I decided to write this piece when my Creative Writing teacher told us to create an exciting...
Show full author's note »
I was fidgety, waiting for Sarah to get home from school. Sitting in the chair, I looked around for something to do. There must be something in this giant house. Cooking, no. Cleaning, no. Catalina had those covered. There was truly nothing in this entire house for me to do. So I just sat, looking out the window onto the beautiful Frankfort beach. Lake Michigan was always so beautiful. Then I began to think. Why did we need such a big house? Why did Dave insist on such a big house anyways?

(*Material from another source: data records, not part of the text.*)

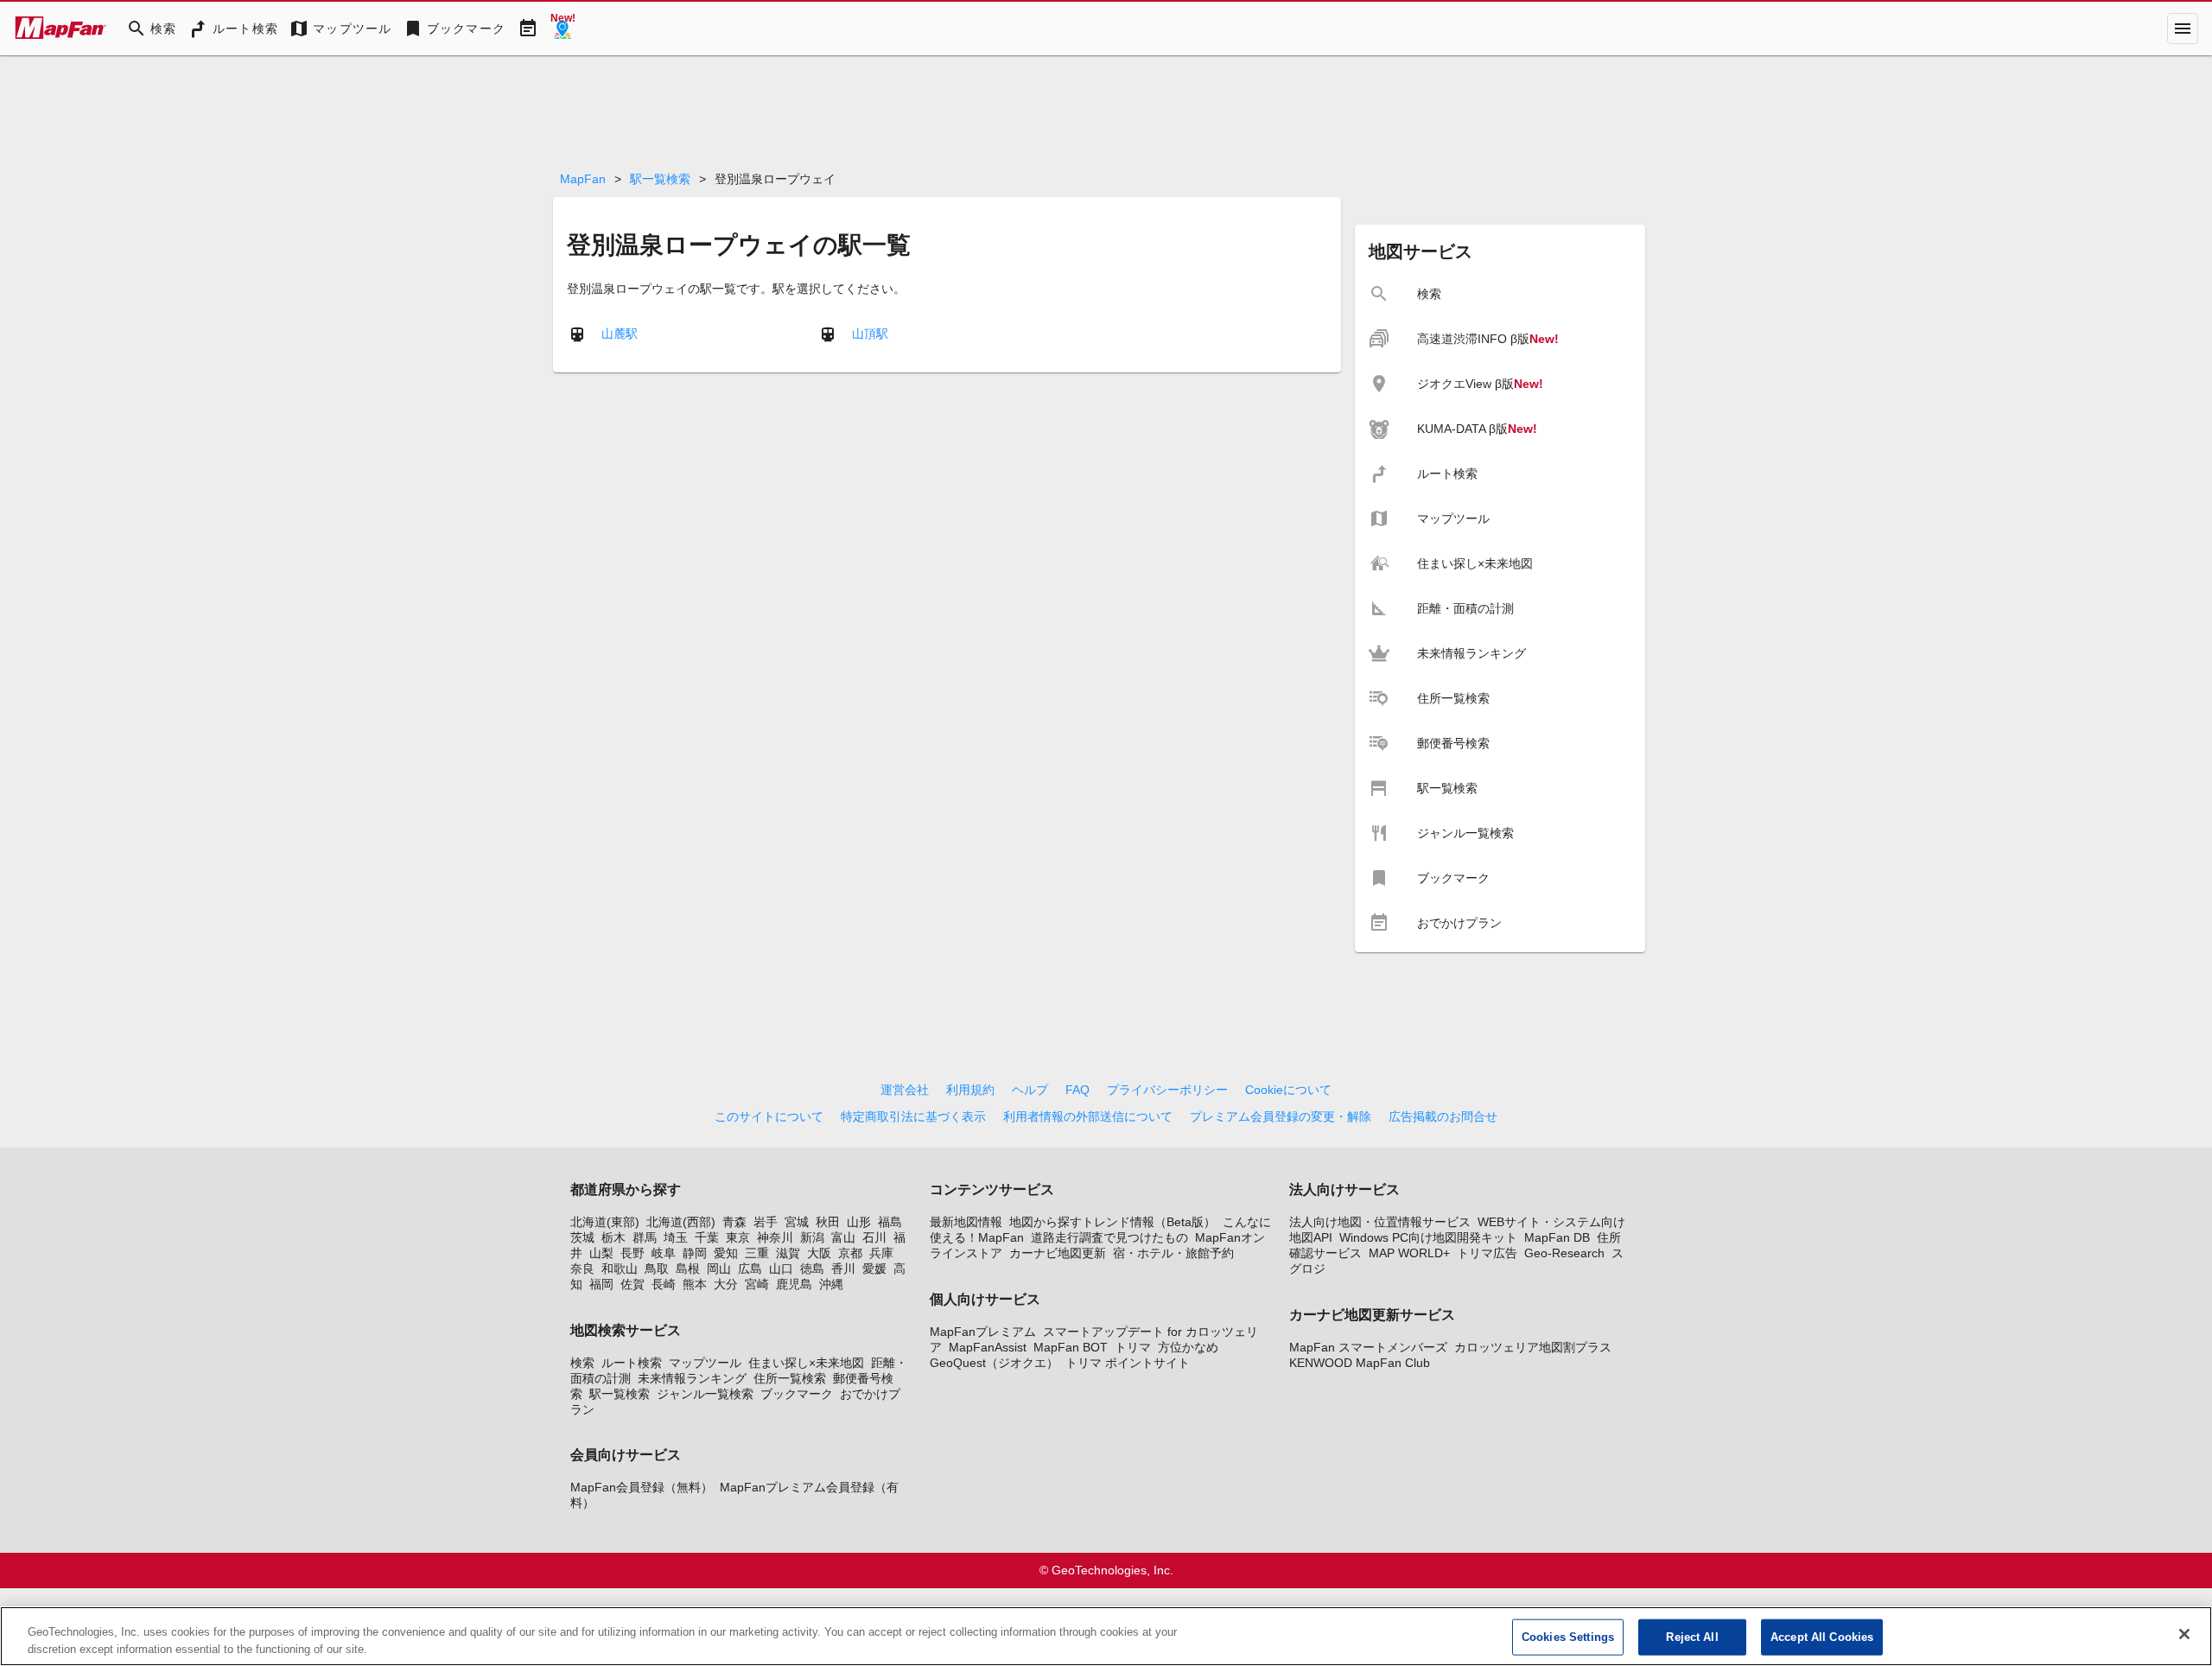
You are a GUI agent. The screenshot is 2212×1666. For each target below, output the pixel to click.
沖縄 (831, 1284)
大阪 (819, 1253)
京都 (850, 1253)
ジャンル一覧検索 (705, 1394)
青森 (734, 1222)
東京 (738, 1237)
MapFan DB (1557, 1237)
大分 (726, 1284)
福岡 (601, 1284)
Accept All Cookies (1821, 1637)
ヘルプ (1030, 1090)
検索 (582, 1363)
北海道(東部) (604, 1222)
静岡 (695, 1253)
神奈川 (775, 1237)
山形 (859, 1222)
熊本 (695, 1284)
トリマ (1133, 1347)
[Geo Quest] (562, 28)
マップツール (705, 1363)
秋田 (828, 1222)
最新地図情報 (966, 1222)
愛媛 (874, 1268)
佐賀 (632, 1284)
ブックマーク (796, 1394)
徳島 (812, 1268)
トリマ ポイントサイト (1127, 1363)
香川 (843, 1268)
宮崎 (757, 1284)
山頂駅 (870, 333)
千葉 (707, 1237)
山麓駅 (619, 333)
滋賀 (788, 1253)
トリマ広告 (1487, 1253)
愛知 (726, 1253)
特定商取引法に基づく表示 (913, 1116)
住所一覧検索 (789, 1378)
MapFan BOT (1070, 1347)
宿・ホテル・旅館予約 (1173, 1253)
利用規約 (970, 1090)
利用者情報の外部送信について (1088, 1116)
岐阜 (664, 1253)
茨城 (582, 1237)
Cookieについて (1288, 1090)
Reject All (1692, 1637)
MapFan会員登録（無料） (641, 1487)
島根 (688, 1268)
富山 (843, 1237)
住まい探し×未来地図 (806, 1363)
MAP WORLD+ (1409, 1253)
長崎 (664, 1284)
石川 (874, 1237)
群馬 (644, 1237)
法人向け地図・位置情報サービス (1380, 1222)
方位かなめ (1188, 1347)
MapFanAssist (988, 1347)
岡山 (719, 1268)
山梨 (601, 1253)
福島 (890, 1222)
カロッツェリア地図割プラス (1532, 1347)
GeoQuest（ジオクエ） (994, 1363)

We had so many rooms that we had no idea what to do with. Dave was such a show off. Image was everything to him. It had to be perfect. And if it wasn’t, he threw a fit. After six years of marriage I was finally beginning to realize just how annoying and controlling he was. At first I was mesmerized by his blue eyes, short brown buzz cut and cute little build. But now I could see how cruel he was. He called me perfect, but turned around and made fun of a person who was just as beautiful and called them ugly. It was atrocious and uncalled for. I wanted a divorce. Woah. Woah. Woah. Slow down. Divorce? Was I really ready for what that might mean? What would happen to poor little Sarah? She was only five. Could I really divorce him? Could I really do it? I had to. I couldn’t stand being married to him any longer. It was torture. Yes. I would do it. Soon.